Sunday, 7 November 2010


'Embryology' Magdalena Abakanowicz is the first piece that you come across when entering the Tate Liverpool. It's not a piece I expected but it's one that I felt that I could identify other ideas with. Such as the title 'Embryology' instantly made me think of the newest Flaming Lips record, 'Embryonic' which has been one of my favourite records of the year. The idea behind it made me think of a series of photograph's I worked on a few years ago where I was using a powerful micro-lens and documenting the human figure. I was making the abstract landscapes with the use of skin, eyes, ears, hair, teeth and everything between. That's something I think I share with Abakanowicz in terms of taking something so natural,organic and fundamental to everyone and making you look at it in a new way. Aesthetically though, I feel that she created more of a desolate beech scene rather than abstract human organisms.

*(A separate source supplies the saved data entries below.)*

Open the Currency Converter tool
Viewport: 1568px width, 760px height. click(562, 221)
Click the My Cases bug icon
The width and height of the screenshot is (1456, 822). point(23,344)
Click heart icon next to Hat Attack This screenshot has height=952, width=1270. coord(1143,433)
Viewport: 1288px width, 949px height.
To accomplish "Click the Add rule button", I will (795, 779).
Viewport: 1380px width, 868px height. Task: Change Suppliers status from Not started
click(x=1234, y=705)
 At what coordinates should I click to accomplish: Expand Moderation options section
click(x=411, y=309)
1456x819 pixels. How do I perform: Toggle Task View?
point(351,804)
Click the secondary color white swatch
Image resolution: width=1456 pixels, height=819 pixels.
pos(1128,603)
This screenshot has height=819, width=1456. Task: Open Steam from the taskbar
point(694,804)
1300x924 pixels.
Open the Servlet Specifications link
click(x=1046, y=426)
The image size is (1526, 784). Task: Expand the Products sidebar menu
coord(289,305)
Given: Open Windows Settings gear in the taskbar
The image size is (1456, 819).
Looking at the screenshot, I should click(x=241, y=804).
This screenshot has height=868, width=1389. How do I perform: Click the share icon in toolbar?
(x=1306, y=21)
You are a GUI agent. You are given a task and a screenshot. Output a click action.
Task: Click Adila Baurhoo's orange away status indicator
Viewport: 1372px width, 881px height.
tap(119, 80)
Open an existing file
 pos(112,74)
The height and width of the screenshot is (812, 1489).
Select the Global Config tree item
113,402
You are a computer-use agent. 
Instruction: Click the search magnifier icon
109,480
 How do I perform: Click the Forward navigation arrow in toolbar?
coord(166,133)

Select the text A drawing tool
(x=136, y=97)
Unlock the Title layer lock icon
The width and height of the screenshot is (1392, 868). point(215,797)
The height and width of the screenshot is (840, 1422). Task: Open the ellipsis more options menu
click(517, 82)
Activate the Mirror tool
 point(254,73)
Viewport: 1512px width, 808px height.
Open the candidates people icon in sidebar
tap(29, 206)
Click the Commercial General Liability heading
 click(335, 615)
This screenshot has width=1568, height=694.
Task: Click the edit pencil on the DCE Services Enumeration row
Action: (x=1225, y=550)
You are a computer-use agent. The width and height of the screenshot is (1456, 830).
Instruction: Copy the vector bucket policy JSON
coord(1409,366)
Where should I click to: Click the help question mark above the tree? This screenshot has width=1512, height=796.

Artists Alrredo and Isabel Aquilizan are from the Philippines and often use the community and the audience with their joint projects and this year's biennial piece is no different. They recruited lots of different schools from the surrounding area's of Merseyside and had the children make small boats. Then then created their own small world within a room on the top floor of the Tate. It's the type of piece that I would love to make myself but always feel that it would be too forced but by them getting children to open their imaginations they are free to use this naive and low-fi technique. This piece of work makes me think about a lot my own childhood and making dens all summer and the sense of exploration and adventure that can never really be replaced. It also makes me think about my young cousin and little sister as I would encourage them to draw and make things and I would often keep these mini masterpieces. The book and film 'Where the wild things are' has had a big impact on me over the last year and my early childhood. It's one of a few books I remember loving as a small child. This project seems to have echo's of the same themes and deal's with childhood imagination with a lot of resecpt and that's something I try to do.